3. Coscinodon Sprengel, Anleit. Kenntn. Gew. 3: 281. 1804.
[Greek koskinon, sieve, and odon, tooth, alluding to peristome]
Roxanne I. Hastings
Plants 4.5-15 mm, in dense cushions to loose mats, olivaceous to dark black-green. Leaves oval to ovate-lanceolate, keeled distally, margins plane, incurved, or recurved, distal lamina 1- or 2-stratose, specialized laminal and marginal chlorophyllose structures absent, usually long-awned; basal cells usually rectangular with straight walls; mid leaf and distal cells quadrate to short rectangular, straight or sinuose, usually thick-walled. Gemmae absent. Sexual condition autoicous or dioicous; perichaetial leaves enlarged. Seta short to long, straight. Capsule erect, immersed to exserted, symmetric, campanulate, ovoid to cylindrical, rarely cupulate; annulus poorly differentiated; operculum conic to rostrate, falling detached from the columella. Calyptra campanulate, becoming cucullate with age, erose at base, large, covering 1/2 to all of capsule, plicate.

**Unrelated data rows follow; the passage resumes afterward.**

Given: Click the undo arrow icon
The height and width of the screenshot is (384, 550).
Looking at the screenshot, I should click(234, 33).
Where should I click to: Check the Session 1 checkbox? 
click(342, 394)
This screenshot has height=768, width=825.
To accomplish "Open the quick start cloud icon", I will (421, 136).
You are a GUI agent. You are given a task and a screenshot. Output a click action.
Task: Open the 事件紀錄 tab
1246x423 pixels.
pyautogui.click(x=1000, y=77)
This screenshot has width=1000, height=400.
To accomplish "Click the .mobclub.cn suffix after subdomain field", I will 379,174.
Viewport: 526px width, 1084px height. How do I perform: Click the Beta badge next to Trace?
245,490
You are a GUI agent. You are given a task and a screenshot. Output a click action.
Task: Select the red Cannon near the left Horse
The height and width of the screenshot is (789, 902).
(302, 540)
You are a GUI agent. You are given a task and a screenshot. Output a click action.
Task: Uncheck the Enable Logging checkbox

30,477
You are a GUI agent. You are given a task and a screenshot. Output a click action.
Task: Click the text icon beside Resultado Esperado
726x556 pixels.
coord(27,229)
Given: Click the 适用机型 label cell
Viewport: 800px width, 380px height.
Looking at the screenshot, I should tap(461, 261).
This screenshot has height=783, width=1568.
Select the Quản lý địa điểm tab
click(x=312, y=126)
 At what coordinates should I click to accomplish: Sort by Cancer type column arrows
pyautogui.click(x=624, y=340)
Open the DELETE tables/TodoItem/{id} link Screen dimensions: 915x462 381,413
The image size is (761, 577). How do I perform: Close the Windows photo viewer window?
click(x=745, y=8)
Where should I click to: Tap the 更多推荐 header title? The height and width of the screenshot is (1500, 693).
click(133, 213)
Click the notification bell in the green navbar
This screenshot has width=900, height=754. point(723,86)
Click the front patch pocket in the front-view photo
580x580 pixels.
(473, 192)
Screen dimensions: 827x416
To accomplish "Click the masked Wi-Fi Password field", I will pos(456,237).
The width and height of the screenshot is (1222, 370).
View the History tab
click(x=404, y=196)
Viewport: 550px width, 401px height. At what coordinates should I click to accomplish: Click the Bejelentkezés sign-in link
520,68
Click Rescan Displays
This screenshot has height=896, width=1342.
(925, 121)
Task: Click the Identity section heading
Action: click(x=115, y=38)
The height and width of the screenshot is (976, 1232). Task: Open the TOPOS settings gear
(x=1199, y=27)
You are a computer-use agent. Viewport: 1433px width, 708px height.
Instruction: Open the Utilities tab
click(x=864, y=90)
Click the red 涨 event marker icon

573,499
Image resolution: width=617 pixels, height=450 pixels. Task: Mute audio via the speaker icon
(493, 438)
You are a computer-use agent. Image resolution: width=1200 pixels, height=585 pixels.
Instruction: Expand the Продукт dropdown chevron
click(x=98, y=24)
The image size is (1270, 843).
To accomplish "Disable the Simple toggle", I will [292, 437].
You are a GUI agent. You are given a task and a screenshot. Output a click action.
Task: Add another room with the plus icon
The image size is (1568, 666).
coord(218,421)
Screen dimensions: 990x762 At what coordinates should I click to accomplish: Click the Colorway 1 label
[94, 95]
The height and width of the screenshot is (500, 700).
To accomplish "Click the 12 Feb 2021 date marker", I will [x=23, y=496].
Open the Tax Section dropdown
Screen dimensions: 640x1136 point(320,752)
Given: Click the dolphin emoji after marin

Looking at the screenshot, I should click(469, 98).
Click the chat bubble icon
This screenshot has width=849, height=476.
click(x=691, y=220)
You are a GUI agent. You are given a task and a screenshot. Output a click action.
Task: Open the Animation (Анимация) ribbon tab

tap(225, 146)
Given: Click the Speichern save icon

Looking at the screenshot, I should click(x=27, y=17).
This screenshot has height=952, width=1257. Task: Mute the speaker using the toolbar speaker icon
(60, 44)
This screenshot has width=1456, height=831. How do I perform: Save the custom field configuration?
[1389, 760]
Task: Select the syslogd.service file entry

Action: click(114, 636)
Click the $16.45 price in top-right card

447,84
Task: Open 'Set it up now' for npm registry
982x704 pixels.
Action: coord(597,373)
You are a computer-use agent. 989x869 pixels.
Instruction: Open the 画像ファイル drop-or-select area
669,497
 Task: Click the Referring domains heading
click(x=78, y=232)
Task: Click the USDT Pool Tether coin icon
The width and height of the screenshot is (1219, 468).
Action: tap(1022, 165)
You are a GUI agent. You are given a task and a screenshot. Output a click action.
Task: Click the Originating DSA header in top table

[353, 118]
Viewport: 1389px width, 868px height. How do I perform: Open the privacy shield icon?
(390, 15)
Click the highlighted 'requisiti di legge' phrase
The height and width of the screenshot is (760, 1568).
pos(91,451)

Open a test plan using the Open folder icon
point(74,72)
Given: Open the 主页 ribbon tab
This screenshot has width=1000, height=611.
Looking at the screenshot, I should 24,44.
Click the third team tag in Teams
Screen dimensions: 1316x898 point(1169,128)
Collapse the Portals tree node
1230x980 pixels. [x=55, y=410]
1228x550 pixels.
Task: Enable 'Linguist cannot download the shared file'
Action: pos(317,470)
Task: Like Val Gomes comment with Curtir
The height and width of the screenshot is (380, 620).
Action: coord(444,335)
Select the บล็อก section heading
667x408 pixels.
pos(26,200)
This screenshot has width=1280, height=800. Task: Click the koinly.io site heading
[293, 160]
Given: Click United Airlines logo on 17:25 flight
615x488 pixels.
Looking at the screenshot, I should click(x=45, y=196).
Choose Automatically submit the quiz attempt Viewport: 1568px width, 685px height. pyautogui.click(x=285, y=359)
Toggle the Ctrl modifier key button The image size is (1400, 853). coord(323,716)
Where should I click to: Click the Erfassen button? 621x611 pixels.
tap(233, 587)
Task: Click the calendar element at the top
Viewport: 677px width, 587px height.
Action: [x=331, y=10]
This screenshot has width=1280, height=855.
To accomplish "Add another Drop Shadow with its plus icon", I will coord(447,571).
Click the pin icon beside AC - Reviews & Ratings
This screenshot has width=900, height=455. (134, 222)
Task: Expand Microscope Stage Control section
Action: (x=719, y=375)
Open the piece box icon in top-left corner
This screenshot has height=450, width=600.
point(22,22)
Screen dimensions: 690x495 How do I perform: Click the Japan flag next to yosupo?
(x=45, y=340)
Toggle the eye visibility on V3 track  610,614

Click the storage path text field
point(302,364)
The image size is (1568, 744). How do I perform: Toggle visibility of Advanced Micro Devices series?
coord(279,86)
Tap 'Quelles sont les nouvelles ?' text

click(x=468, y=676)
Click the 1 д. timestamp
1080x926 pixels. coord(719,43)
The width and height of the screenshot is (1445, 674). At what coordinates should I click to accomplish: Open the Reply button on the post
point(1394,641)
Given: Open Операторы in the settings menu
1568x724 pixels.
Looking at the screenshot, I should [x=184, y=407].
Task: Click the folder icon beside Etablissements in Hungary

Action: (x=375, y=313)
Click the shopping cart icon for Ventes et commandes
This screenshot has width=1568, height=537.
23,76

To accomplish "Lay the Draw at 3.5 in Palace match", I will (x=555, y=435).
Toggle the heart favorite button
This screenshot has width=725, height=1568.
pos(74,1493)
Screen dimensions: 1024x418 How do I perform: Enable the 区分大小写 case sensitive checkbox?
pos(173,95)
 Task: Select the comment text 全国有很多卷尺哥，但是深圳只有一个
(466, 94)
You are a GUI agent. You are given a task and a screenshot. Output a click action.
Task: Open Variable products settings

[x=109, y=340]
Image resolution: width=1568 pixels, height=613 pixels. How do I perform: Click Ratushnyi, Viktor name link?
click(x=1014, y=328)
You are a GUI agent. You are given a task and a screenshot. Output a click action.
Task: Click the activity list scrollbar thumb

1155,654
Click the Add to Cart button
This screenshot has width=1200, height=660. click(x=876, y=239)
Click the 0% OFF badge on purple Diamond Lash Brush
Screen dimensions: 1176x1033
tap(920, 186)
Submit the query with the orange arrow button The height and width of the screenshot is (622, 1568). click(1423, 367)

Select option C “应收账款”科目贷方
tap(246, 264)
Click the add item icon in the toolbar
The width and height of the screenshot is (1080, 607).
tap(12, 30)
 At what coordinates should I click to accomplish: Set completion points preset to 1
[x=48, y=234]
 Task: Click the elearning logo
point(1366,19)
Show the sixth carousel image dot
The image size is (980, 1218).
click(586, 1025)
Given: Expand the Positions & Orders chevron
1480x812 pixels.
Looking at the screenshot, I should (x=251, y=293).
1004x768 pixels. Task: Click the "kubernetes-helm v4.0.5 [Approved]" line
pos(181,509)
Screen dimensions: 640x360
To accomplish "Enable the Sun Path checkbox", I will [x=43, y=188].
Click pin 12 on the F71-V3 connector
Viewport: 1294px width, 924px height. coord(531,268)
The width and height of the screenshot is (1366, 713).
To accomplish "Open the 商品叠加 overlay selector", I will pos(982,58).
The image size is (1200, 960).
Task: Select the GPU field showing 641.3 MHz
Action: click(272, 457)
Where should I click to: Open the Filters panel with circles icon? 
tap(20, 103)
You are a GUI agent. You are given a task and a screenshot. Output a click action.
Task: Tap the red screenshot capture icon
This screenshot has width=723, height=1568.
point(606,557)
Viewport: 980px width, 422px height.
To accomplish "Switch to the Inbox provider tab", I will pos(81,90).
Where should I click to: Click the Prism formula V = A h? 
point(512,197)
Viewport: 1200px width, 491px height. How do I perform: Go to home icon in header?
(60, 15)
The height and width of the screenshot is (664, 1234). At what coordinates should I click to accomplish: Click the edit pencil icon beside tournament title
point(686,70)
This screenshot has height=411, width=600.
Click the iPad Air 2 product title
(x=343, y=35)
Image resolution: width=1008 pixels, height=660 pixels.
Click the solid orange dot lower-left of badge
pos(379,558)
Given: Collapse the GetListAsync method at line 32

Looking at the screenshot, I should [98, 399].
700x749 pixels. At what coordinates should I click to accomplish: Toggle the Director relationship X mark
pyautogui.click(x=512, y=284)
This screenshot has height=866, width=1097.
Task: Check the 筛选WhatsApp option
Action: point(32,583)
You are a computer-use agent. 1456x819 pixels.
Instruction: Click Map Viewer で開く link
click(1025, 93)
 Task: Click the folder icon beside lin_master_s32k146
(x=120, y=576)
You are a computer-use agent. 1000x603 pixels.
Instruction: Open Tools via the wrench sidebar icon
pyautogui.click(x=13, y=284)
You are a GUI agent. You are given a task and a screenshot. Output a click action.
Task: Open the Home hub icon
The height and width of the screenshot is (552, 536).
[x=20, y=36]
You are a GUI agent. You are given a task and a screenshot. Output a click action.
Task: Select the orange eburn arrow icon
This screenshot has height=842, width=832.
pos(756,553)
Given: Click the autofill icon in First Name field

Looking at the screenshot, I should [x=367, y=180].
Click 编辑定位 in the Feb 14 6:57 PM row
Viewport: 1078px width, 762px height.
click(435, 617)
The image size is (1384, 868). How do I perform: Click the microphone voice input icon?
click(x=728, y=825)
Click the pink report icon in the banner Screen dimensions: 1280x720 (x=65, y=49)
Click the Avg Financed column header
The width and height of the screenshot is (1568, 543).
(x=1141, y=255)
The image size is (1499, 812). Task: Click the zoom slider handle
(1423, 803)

Species 10 (5 in the flora): North America, South America, Eurasia.
Species of Coscinodon are widespread across North America but are largely absent from the interior Great Plains and along the west coast. They all prefer dry acidic rocks. The largely calcareous regions of the continental interior do not provide suitable habitat for these species. Historically, North American authors have often considered Coscinodon to be a subgenus of Grimmia. Not until the 1980s did they follow the European approach distinguishing the two genera, the separation of which is based largely on the sporophyte. Coscinodon have large, campanulate, plicate calyptrae that commonly cover the capsule, whereas Grimmia have smaller, non-plicate calyptrae that are not campanulate. It is often stated that Coscinodon have very long awns compared to most Grimmia. This is true for the widespread species, C. calyptratus and C. cribrosus, and also C. yukonensis. But C. arctolimnius is muticous to short-awned and C. hartzii has awns not much longer than those of most Grimmia.
SELECTED REFERENCE
Hastings, R. I. 1999. Taxonomy and biogeography of the genus Coscinodon (Bryopsida, Grimmiaceae) in North America, including a new species. Bryologist 102: 265-286.